The highlight of the first quarter earnings of cement firms was their performance on the operating margin front. Prices of petroleum coke (petcoke)—a key requirement—saw a sharp decline, which led to a softening of raw material and power and fuel costs for cement makers. This translated into better earnings before interest, tax, depreciation and amortization (Ebitda) margins for most companies.
Firms such as ACC Ltd, UltraTech Cement Ltd, Ramco Cements Ltd and Mangalam Cement Ltd saw maximum savings in operating cost/tonne due to increased usage of petcoke and improving operating synergies. In the June quarter, ACC, Ambuja Cements Ltd and UltraTech increased petcoke usage to the tune of 60-75%. According to a Reliance Securities Ltd earnings review, operating cost/tonne dipped by nearly 7% on a year-on-year (y-o-y) basis, mainly aided by a 23% decline in power and fuel costs/tonne.
The savings firms made on input costs also aided them in posting better profits. It should be noted that June quarter earnings are not comparable on a year-on-year basis due to a change in accounting standards for non-financial companies from 1 April 2016.
However, as some cement analysts point out that subdued realizations in regions barring the north arrested margin expansion. “North-based firms like Shree Cement Ltd, Ambuja Cements, JK Lakshmi Cement, J K Cement reported sharp uptick of 8-14% quarter-on-quarter (q-o-q)/4-11% y-o-y in realization; while South-based firms like Dalmia Bharat, Ramco Cements, India Cements, Orient Cement reported 3-5% q-o-q/10-12% y-o-y drop in realizations,” said a report by broker ICICI Securities Ltd.
Meanwhile, volumes of the industry likely grew 5.7% y-o-y in Q1FY17. This was led by higher growth in the east and central regions and improved demand in Andhra Pradesh/Telangana, say some analysts.
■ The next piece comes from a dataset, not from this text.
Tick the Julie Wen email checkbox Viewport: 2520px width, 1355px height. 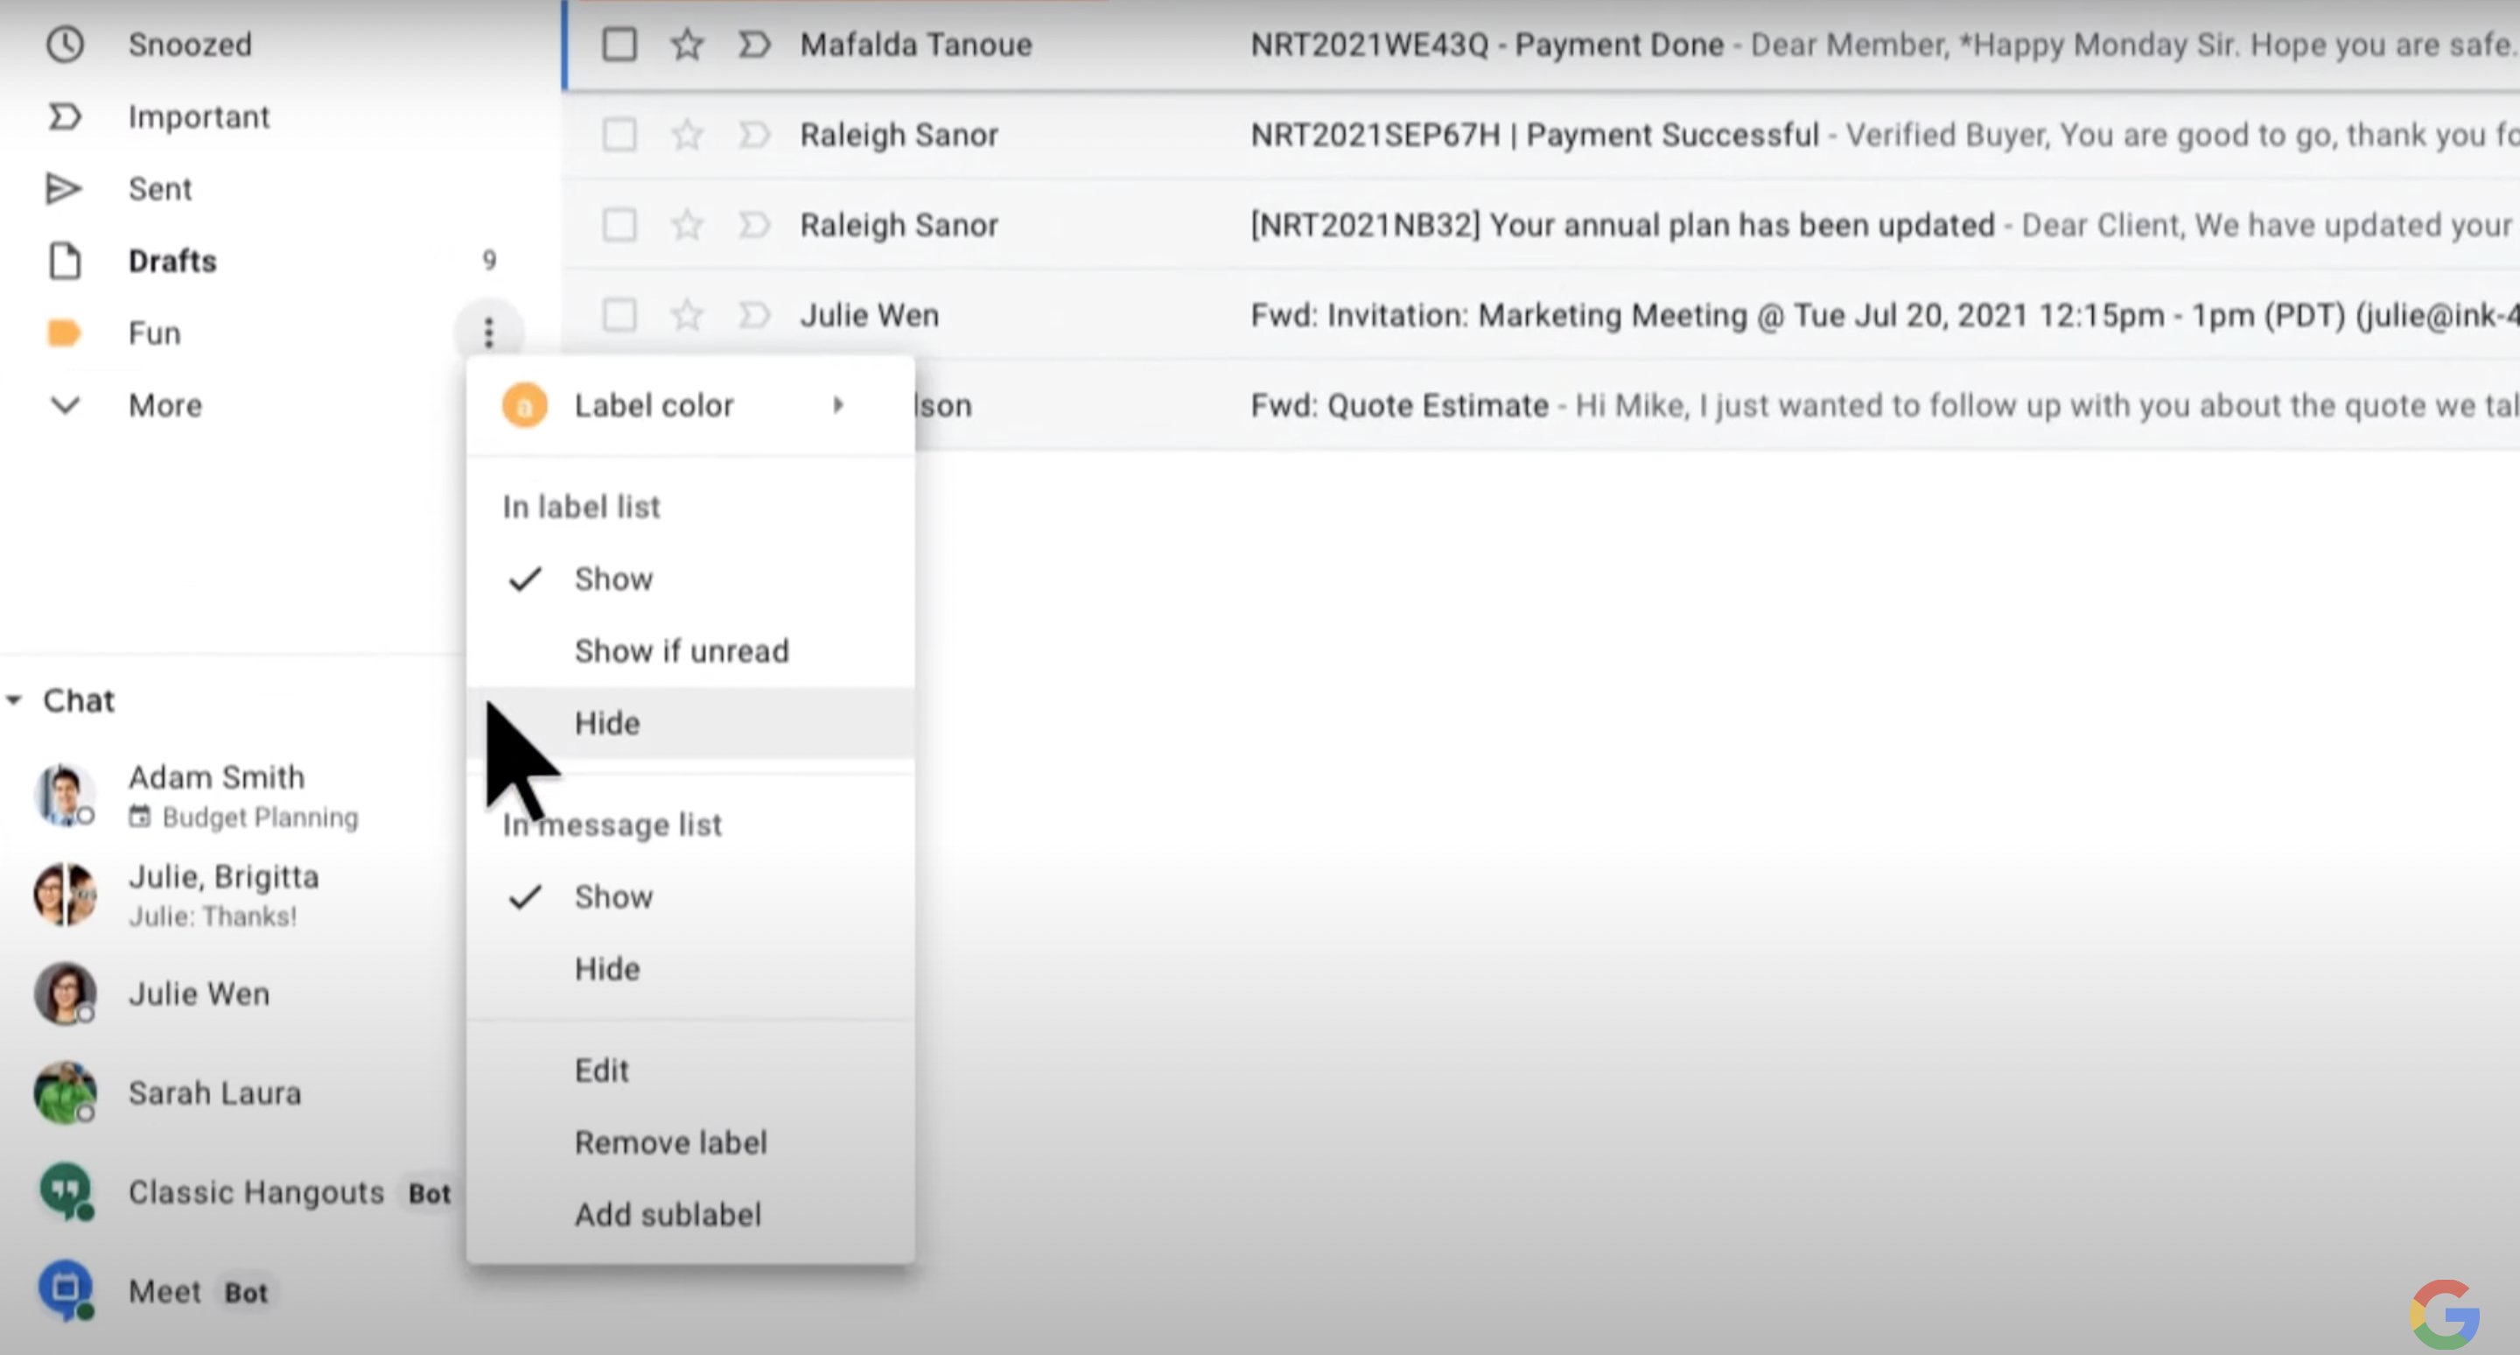(619, 315)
On a year-to-date and y-o-y basis, cement firms are trading at expensive valuations. The second quarter is seasonally weak. Volume growth in these three months is likely to remain muted owing to the monsoon, leading to price corrections. Apart from that, hardening fuel costs may pinch and would reflect in their September quarter earnings.
While demand is expected to improve in the second half of FY17, backed by a pick-up in rural housing demand and the government’s infrastructure spending, experts anticipate a short-term correction in cement prices for now. However, going ahead, slower capacity addition and incremental demand from proposed government projects such as “smart cities” and “housing for all” would aid the industry, giving the makers of the building material pricing power and, hence, boost profitability.